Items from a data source
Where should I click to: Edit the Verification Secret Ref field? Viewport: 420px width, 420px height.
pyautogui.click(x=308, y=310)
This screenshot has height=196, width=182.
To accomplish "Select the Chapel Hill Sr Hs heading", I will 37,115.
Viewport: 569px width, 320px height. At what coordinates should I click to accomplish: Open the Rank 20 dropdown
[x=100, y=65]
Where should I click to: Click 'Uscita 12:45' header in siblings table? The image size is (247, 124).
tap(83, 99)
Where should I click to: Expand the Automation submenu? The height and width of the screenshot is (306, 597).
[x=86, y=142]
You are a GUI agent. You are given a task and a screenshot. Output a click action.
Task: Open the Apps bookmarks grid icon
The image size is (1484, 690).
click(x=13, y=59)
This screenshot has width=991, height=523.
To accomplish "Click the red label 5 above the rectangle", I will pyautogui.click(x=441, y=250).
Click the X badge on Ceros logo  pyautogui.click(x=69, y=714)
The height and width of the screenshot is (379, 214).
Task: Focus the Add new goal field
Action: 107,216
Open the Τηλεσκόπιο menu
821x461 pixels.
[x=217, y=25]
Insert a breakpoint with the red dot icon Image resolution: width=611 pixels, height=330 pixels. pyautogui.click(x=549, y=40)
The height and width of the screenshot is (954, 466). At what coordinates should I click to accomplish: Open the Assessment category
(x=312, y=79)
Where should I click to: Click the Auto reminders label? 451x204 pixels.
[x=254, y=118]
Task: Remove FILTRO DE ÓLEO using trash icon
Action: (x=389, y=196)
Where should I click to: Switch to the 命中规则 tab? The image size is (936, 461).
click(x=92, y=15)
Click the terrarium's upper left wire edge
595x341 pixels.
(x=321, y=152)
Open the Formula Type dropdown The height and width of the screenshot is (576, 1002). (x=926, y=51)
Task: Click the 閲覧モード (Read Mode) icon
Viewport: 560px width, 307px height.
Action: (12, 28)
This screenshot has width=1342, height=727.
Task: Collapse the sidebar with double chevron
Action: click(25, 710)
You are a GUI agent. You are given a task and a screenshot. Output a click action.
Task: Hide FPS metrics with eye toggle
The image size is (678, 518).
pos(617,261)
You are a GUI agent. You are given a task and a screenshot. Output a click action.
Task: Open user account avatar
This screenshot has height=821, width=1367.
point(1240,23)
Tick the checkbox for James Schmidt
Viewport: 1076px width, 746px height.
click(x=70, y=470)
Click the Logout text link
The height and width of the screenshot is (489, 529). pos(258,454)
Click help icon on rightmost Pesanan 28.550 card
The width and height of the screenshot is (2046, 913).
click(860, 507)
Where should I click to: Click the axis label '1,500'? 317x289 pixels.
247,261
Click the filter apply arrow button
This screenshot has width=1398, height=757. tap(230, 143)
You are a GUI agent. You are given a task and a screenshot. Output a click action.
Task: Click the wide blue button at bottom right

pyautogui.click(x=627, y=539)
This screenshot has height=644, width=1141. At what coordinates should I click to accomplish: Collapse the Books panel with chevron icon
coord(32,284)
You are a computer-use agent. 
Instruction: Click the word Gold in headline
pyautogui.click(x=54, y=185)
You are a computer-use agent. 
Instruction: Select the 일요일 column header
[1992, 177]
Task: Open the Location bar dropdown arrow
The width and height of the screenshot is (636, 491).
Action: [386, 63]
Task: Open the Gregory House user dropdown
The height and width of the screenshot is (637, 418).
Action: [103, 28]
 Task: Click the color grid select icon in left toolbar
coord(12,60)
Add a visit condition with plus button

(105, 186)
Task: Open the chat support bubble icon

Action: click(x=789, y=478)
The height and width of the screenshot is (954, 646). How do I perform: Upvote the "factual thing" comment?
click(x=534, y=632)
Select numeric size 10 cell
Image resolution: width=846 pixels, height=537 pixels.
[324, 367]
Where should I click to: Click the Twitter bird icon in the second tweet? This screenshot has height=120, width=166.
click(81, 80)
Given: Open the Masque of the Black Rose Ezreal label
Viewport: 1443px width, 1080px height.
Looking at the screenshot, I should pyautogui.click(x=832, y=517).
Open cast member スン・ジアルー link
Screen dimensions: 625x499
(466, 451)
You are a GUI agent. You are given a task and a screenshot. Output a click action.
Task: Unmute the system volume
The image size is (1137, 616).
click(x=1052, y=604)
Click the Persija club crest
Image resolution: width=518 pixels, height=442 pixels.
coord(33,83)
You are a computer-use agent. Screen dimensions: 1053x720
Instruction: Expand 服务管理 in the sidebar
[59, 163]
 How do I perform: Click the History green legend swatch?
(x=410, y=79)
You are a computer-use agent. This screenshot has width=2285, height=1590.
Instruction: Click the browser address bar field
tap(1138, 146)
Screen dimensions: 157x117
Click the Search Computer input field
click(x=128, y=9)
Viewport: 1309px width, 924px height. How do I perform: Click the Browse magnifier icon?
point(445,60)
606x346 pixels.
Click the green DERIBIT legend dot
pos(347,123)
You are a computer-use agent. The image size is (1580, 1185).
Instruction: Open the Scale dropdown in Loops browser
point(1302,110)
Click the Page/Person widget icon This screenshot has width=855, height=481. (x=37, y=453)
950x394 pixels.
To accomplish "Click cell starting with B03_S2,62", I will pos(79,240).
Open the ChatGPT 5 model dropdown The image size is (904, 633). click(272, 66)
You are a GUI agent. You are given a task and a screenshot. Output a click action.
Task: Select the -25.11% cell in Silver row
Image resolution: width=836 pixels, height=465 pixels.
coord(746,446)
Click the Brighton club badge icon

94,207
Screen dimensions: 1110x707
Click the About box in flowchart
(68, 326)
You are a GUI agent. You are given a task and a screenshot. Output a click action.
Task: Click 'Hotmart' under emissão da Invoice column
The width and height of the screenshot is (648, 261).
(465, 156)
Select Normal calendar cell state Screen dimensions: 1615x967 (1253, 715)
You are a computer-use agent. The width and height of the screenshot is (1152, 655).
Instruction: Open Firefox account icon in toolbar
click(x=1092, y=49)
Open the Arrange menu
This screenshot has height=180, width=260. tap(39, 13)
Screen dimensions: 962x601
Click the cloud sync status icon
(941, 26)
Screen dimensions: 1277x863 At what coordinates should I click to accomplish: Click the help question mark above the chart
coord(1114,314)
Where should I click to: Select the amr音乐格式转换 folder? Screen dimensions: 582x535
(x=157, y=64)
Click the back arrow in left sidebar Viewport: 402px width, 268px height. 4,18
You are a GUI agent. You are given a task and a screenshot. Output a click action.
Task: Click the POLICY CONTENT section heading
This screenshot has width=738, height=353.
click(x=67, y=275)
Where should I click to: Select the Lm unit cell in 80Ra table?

#### DIRECTIONS
In the items above, how many lines contain the string "label"? Give only the number.

#### ANSWER FOR THE TASK
4